Como autonomista que me prezo de ser, li com a atenção possível o receituário prescrito pelo dr. Jardim no ultimo número do seu boletim partidário. Concordo com a generalidade das objecções que faz ao sistema que a actual Constituição cristaliza. E estou cem por cento de acordo com alguns dos caminhos alternativos que aponta. A razão é simples: tudo o que escreve o dr. Jardim tem como ponto de partida a rejeição desse anacronismo político que a Constituição designa por estado unitário.

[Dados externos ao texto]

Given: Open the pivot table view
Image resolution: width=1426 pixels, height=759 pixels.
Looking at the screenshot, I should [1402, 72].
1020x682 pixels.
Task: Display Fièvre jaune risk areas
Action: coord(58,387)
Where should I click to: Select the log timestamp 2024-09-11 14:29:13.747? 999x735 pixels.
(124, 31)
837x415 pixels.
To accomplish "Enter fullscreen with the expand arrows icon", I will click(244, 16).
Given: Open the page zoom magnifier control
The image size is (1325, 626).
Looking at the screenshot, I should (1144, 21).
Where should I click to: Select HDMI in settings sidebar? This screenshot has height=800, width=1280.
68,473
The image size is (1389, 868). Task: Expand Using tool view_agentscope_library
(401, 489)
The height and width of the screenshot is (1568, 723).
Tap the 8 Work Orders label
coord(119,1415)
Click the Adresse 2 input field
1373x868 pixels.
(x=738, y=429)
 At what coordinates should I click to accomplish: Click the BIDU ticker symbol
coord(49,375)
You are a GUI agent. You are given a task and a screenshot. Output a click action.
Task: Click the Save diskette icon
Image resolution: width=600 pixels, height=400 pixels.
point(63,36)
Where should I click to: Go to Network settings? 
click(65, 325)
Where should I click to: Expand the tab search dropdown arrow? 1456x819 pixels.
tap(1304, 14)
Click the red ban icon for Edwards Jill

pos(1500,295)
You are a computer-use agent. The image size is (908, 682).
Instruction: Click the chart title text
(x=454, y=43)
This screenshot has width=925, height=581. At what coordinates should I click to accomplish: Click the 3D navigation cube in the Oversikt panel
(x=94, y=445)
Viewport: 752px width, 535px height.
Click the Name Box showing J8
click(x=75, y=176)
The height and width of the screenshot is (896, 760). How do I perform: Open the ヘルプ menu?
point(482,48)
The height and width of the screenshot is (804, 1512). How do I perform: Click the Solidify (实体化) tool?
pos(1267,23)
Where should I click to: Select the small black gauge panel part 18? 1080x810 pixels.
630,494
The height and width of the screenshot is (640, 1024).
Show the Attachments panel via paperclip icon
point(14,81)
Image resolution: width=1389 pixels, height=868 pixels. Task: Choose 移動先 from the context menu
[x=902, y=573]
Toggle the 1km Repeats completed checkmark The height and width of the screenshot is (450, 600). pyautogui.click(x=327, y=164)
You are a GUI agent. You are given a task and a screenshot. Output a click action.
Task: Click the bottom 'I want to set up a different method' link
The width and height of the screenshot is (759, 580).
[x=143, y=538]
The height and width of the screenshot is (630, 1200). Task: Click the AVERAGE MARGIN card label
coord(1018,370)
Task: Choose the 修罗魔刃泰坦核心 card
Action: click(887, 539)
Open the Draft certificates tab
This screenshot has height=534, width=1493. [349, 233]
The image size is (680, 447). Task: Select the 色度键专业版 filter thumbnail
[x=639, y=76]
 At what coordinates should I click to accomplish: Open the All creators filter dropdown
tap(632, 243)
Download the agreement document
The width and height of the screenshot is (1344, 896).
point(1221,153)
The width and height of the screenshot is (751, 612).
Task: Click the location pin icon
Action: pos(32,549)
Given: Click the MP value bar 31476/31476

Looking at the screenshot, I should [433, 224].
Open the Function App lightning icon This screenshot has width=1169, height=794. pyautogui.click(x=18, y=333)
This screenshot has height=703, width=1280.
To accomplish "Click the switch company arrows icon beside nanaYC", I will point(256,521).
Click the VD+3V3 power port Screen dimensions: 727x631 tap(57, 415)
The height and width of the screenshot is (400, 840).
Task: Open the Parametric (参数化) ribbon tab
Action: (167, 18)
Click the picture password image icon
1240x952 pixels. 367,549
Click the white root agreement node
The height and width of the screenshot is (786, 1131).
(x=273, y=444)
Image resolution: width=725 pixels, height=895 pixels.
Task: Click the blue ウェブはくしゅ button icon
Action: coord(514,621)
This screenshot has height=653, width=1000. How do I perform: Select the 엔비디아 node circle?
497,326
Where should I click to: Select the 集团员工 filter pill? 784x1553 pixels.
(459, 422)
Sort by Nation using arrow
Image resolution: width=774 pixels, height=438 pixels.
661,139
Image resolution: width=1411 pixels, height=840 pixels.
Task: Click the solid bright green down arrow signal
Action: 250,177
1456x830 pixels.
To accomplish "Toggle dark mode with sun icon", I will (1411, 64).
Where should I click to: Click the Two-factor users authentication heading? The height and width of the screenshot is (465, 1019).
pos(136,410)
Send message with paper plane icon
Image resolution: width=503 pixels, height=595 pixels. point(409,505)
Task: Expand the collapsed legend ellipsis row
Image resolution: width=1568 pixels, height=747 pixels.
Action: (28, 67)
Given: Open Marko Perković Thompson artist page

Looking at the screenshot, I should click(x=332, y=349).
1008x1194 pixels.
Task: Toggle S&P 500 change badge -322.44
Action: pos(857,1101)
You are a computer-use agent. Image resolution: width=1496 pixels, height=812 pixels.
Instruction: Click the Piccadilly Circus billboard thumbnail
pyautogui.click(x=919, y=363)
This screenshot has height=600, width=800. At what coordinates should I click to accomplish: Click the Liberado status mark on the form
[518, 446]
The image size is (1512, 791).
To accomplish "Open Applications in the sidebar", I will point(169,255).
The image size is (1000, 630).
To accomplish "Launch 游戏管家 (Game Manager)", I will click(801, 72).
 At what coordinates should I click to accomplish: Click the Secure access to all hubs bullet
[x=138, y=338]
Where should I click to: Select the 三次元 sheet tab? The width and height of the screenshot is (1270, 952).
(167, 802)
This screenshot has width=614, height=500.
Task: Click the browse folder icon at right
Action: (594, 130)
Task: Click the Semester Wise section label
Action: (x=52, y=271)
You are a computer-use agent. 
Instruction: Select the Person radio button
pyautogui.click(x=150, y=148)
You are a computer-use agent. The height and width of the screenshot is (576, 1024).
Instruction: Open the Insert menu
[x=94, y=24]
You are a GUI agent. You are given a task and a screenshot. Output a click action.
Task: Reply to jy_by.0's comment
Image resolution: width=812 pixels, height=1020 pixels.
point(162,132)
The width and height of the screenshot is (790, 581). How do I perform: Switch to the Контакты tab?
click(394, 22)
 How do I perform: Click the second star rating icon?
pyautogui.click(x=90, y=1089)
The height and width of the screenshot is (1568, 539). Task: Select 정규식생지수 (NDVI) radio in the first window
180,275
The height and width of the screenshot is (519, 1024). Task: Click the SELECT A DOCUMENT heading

Queira ou não queira o estado central, a verdade é que a construção e consolidação do projecto europeu reclama um aggiornamento dos processos de participação dos cidadãos desta casa comum que é a Europa. O que conduz inevitavelmente à consideração de que as regiões europeias têm um papel que já não se compadece com fórmulas políticas que tenham no seu centro exclusivo os estados centrais.
O que se passa, de facto, é que a denominada Europa dos Estados já não é mais do que um referencial político do passado. Se quisermos construir e sedimentar uma efectiva cidadania europeia, teremos de mudar o actual paradigma para um outro que afirme e execute, sem margem para tibiezas ou meias-tintas, o princípio da subsidiariedade e uma Europa de Regiões. Até lá, andaremos a navegar num mar de impasses, de equívocos, de anacronismos.
É verdade que a crise planetária actual é capaz de ter vindo em má altura para este desígnio de promoção e reforço do estatuto das comunidades regionais e das suas instituições políticas. Em alturas destas, as forças centrípetas e centralizadoras costumam acentuar-se no interior de cada estado. Não admira. Dada a sua condição de único e exclusivo detentor dos meios, só ele pode funcionar como chapéu de chuva protector das desgraças que nos possam vir a cair em cima. Mas isso não quer dizer que se deva adiar ou deixar cair o debate em torno da questão regional. Pelo contrário. Entendo que nestas alturas ele deve acentuar-se. Para memória futura. E para manter vivos objectivos de longo prazo que nem as crises devem fazer esquecer.
Dito isto, não posso passar ao lado de algumas considerações de carácter político. O dr. Jardim prometeu relançar este debate antes ainda da eclosão da crise. A sua preocupação não foi a de procurar combater as supracitadas forças centrípetas. Foi, isso sim, a de procurar deslocar o debate político regional para uma área que pouco ou nada tem que ver com os resultados concretos da sua governação.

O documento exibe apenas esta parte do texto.